One example that comes up often is that companies want to be able to use more recent Kubernetes versions because their developers are seeing feature functionality in the Kubernetes ecosystem that they can’t take advantage of until the managed service or the package distro vendor has integrated or blessed that particular version, she said.

Spectro Cloud provides cluster lifecycle management in the context of the entire infrastructure stack, not just Kubernetes itself, she said. For each layer, there are out-of-the box options, but users can create custom profiles as well.

“Our business units end up choosing different Kubernetes providers as they all have different niches and varying maturity levels in different fields like AI, machine learning, public cloud vs on-premises offerings, etc. Operationally, this becomes a nightmare because IT needs multiple support structures to address the different infrastructure stacks,” said Sébastien Morissette, IT architect specialist — Infrastructure, Security and IT Services at Canadian insurer Intact Financial Corp.

“A platform like Spectro Cloud addresses both the day 1 and day 2 operations of our Kubernetes ecosystem by normalizing the way IT deploys, operates and manages Kubernetes clusters over a broad spectrum of endpoints, both on-premises and in the cloud. The control IT gets from Spectro Cloud’s cluster profiles means they can customize offerings to each business unit while maintaining responsibility for overall operations.”

Infrastructure as Code

Spectro Cloud’s cluster profiles keep configuration consistent across the organization.

It’s really just infrastructure as a code for Kubernetes, according to Fu. The cluster profile is just a YAML file.

“It will basically allow a user to easily model Kubernetes. And once you have the model, the other unique piece of our functionality is orchestration engine can take this model and deploy or update that within a cluster,” he said.

“We really see this cluster profile as a kind of the last stage declarative model, so if anything is the modified right about this cluster profile, or if anything about the cluster has been modified outside the environment, will result in a mismatch, and our platform will automatically detect that right and then automatically recalculate to make the cluster match with the latest cluster profile.”

Spectro Cloud automatically monitors clusters for compliance through version upgrades, and that dependencies don’t break during canary deployments.

“Our system automatically maintains consistency in the background between your deployments and what that ground truth that you defined within your cluster profile,” said Nolte. “That’s pretty powerful.”

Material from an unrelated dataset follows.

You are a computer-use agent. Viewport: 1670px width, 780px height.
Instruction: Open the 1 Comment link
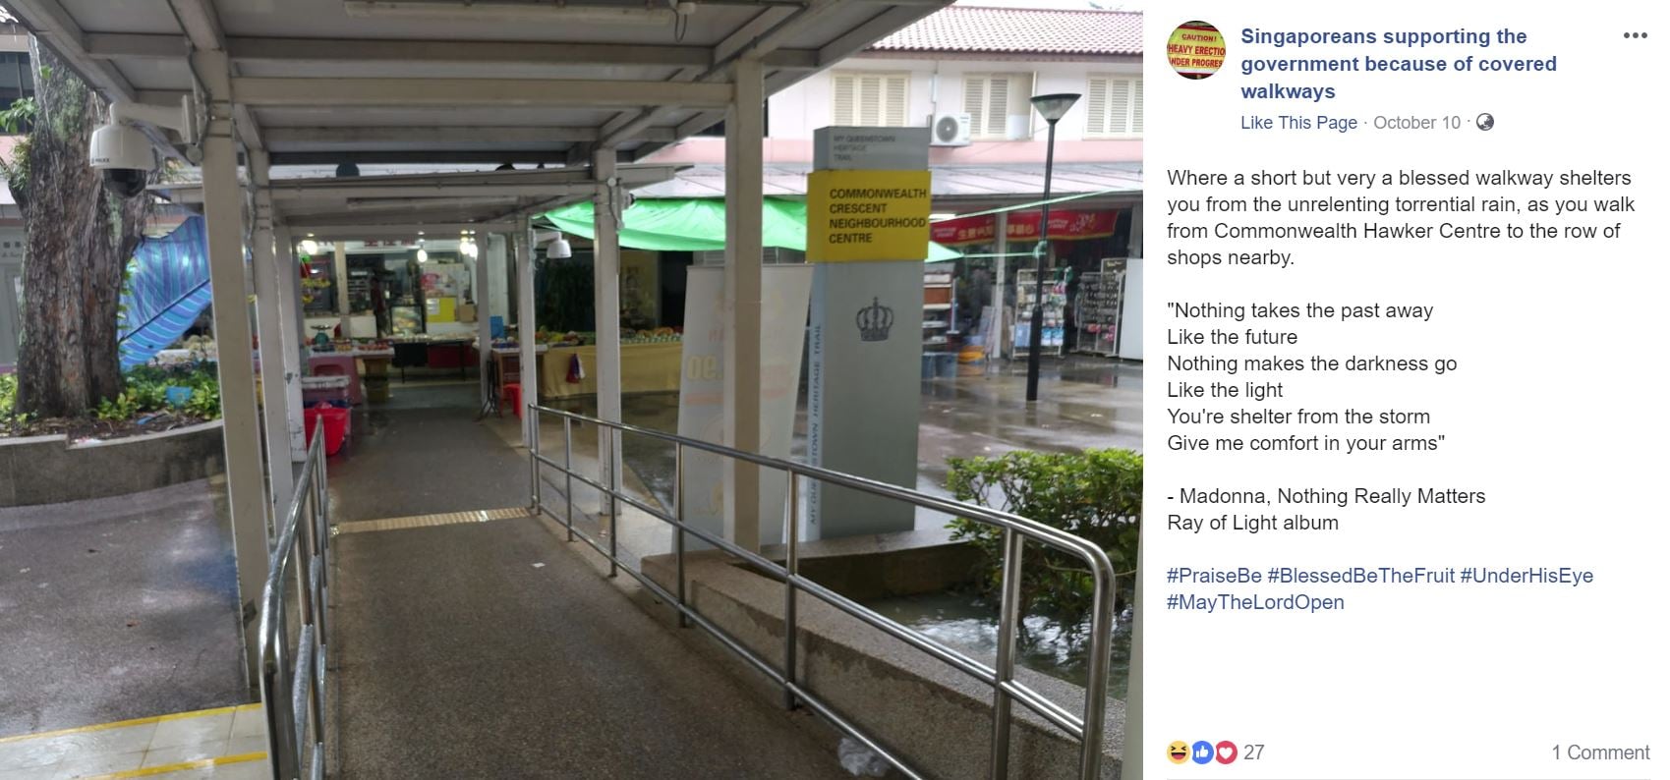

Clusters can be deployed into public clouds, private clouds, on bare metal or edge systems.

The company emerged from stealth in March, announcing a $7.5 million seed round led by Sierra Ventures with participation from Boldstart Ventures.

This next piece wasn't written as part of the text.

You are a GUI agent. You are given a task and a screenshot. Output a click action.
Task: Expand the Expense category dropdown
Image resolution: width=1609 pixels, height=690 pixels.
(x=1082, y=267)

“While cloud native applications and supporting infrastructure are still early, we see the area as one where big ideas can help accelerate the market. Containers and container cluster management infrastructure are going to underpin the next applications, and we’re excited to support Spectro Cloud in making that infrastructure accessible to all,” said Mark Fernandes, managing director of Sierra Ventures, of the investment.